Your goal:
Below are records; count how many of their lines contain the string "agent", and give only that number.

Dataset content:

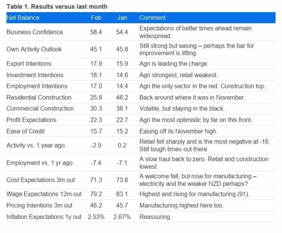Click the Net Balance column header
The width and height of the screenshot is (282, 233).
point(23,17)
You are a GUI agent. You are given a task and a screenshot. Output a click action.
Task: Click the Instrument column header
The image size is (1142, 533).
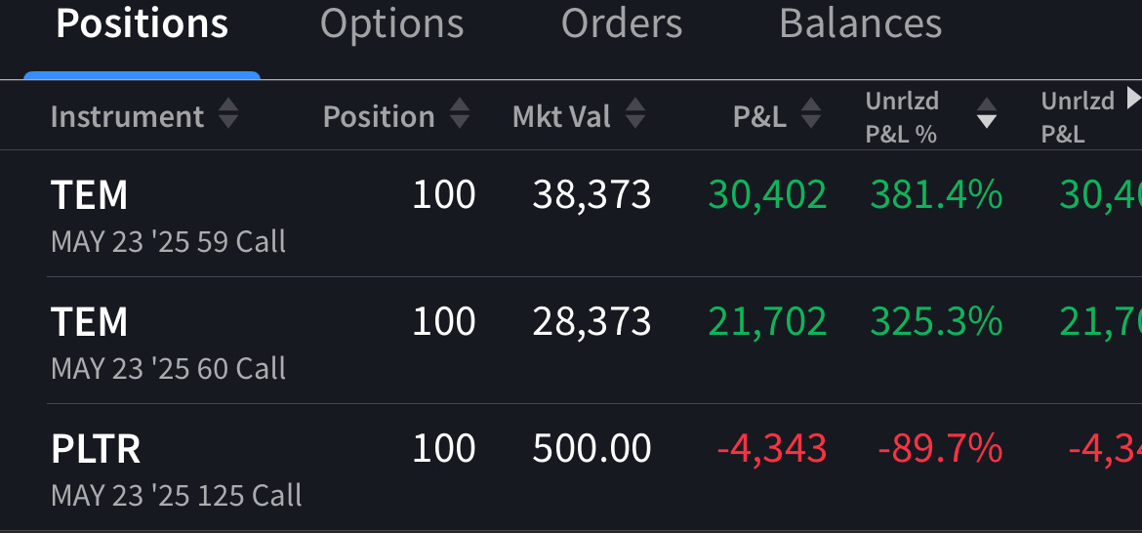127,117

* * *

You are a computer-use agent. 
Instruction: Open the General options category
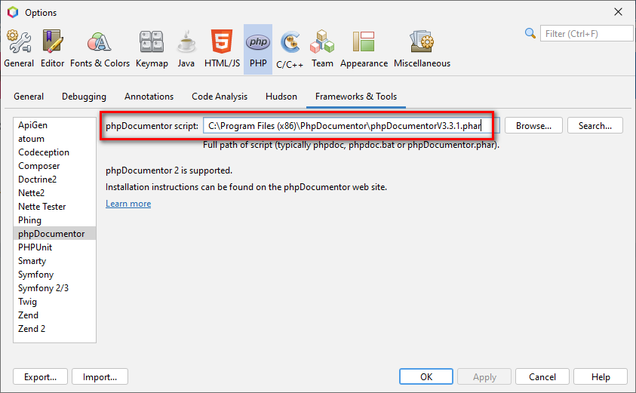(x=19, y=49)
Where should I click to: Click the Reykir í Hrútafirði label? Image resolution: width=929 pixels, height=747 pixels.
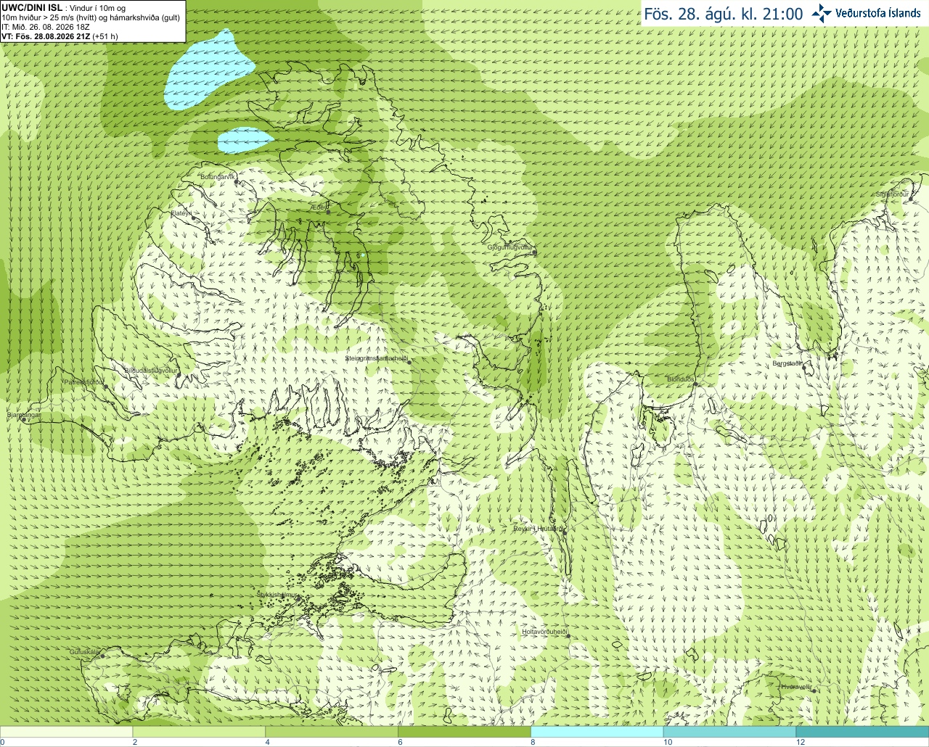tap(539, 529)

--

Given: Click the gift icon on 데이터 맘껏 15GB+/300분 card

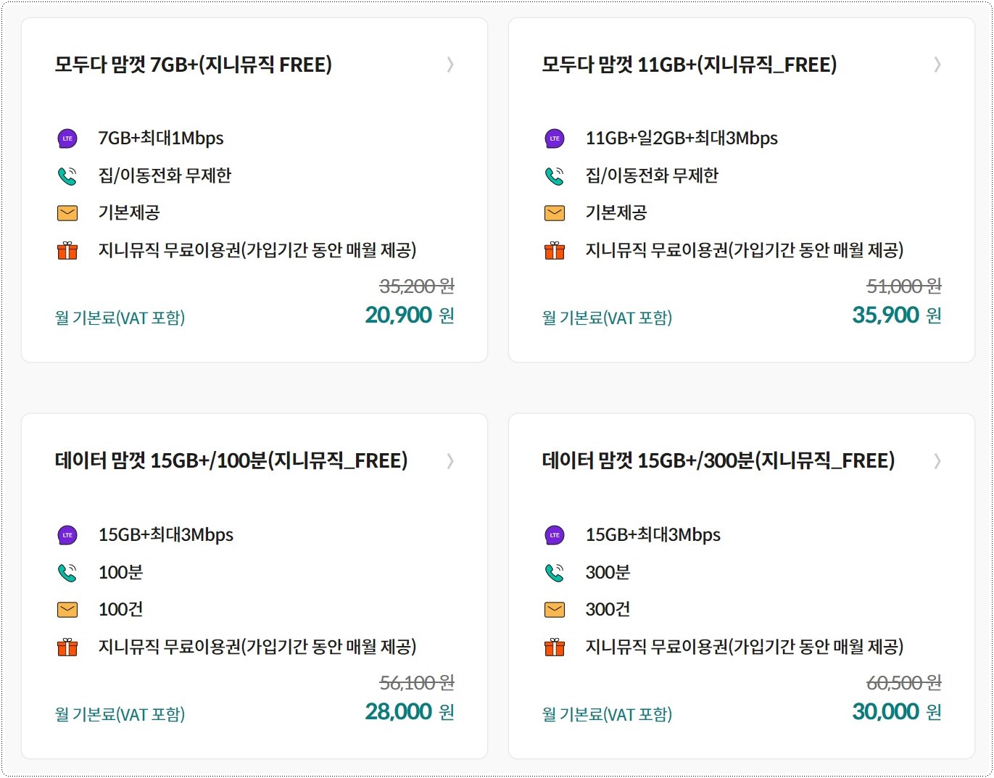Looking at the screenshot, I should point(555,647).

Answer to this problem:
2